Blankney House Front Railings And Steps is a Grade II listed building in the North Lincolnshire local planning authority area, England. First listed on 6 November 1967. House.
Blankney House Front Railings And Steps
- WRENN ID
- hidden-ember-tallow
- Grade
- II
- Local Planning Authority
- North Lincolnshire
- Country
- England
- Date first listed
- 6 November 1967
- Type
- House
- Source
- Historic England listing
Description
Blankney House, located on Low Street in Winterton, is a late 18th-century house that includes front railings and steps, with some 19th-century internal alterations to the rear. The building is constructed of squared limestone rubble, featuring brick stacks and a pantile roof. The front is adorned with cast-iron railings set on an ashlar dwarf wall.
The house has a central entrance hall plan and is two storeys high with three symmetrical bays. The central bay, which is pedimented, projects forward. There are two flights of four stone steps leading to the entrance, which is flanked by railings and has an ornamental iron grille over the cellar window below. The entrance features a Doric doorcase with pilasters that support a fluted entablature and a dentilled open pediment. The door is a six-panelled design with a radial fanlight set in an arched beaded-panel reveal. The windows are 12-pane sashes with keyed stucco flat arches and cills, and there is a stucco band at the first floor. The first-floor windows are similar to those on the ground floor but have plain stucco flat arches. The roof is hipped with twin axial stacks.
On the right return, facing Market Street, there are two windows on each floor that match those at the front. The railings extend approximately one metre from the front, with a pair of gates flanking the steps to the entrance. The gates feature a chamfered ashlar plinth, fluted column posts with pineapple finials, and vertical bars with fleur-de-lys finials, all linked by mid- and top-rails.
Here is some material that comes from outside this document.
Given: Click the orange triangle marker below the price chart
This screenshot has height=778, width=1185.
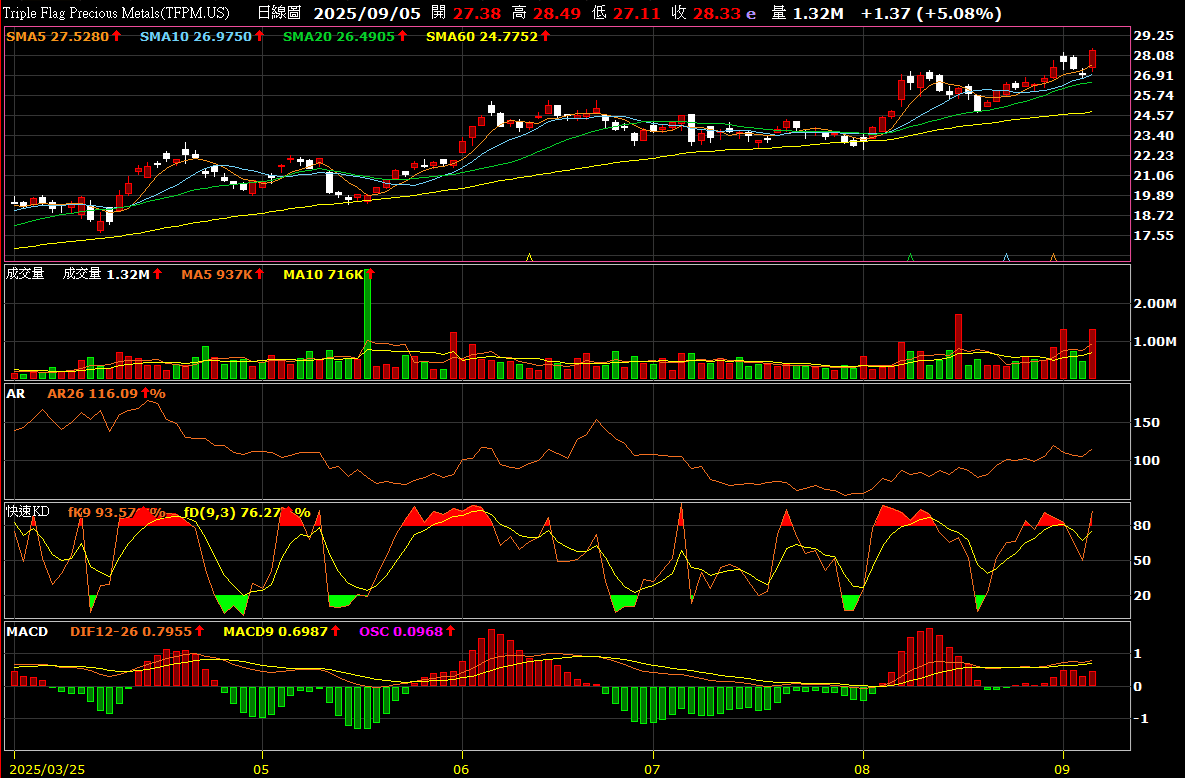Looking at the screenshot, I should pyautogui.click(x=1053, y=257).
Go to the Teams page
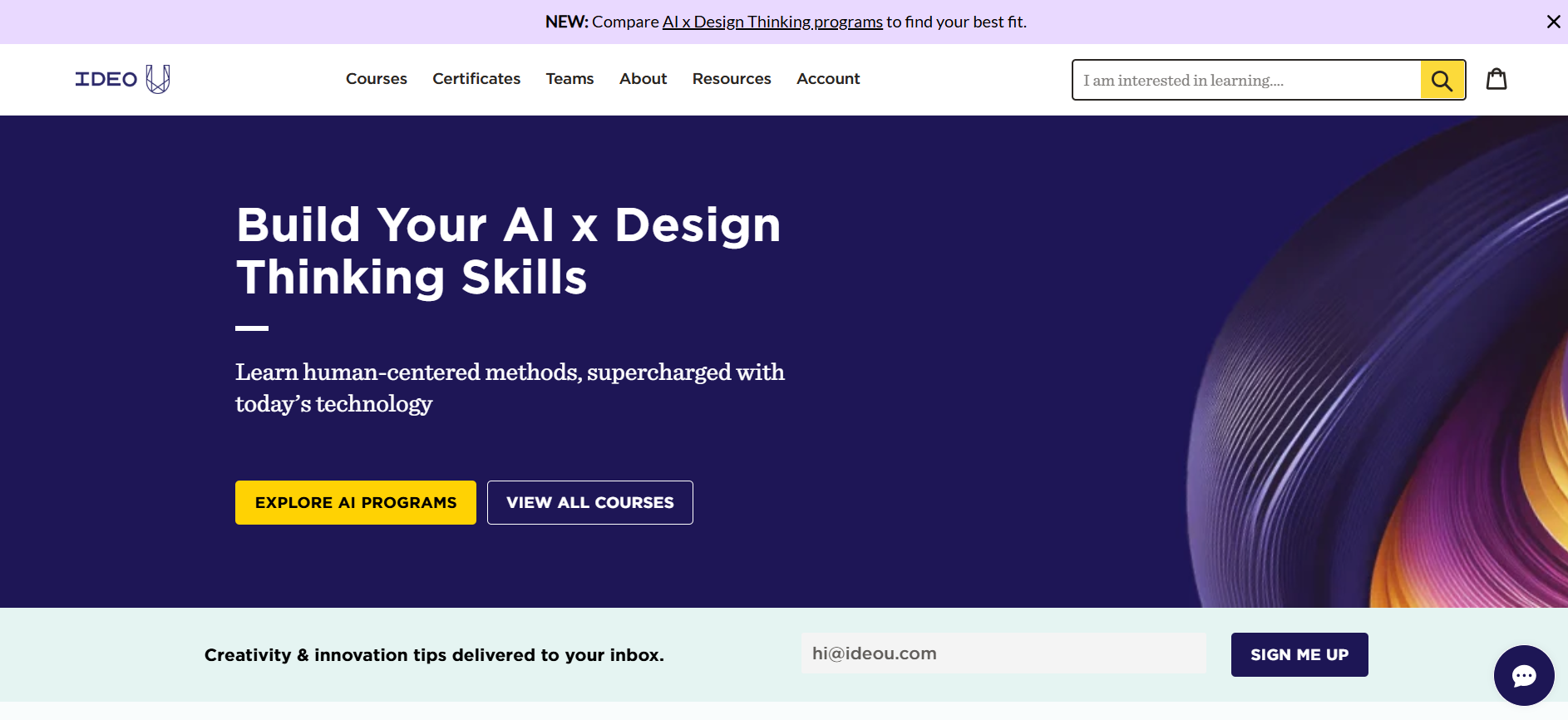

Inside, original details include an open-well staircase with a ramped and wreathed handrail, column-on-vase balusters with square knops, and a moulded ceiling in the stair hall with a cornice and central fan design. The main rooms on the ground and first floors feature moulded ceiling cornices, composition chimneypieces, and beaded-panel doors and window shutters in architraves. Blankney House is a fine and largely intact example of a modest late Georgian townhouse, likely built for William Marris using his £10,000 lottery winnings, as noted by W. Andrews in "The History of Winterton" from 1836.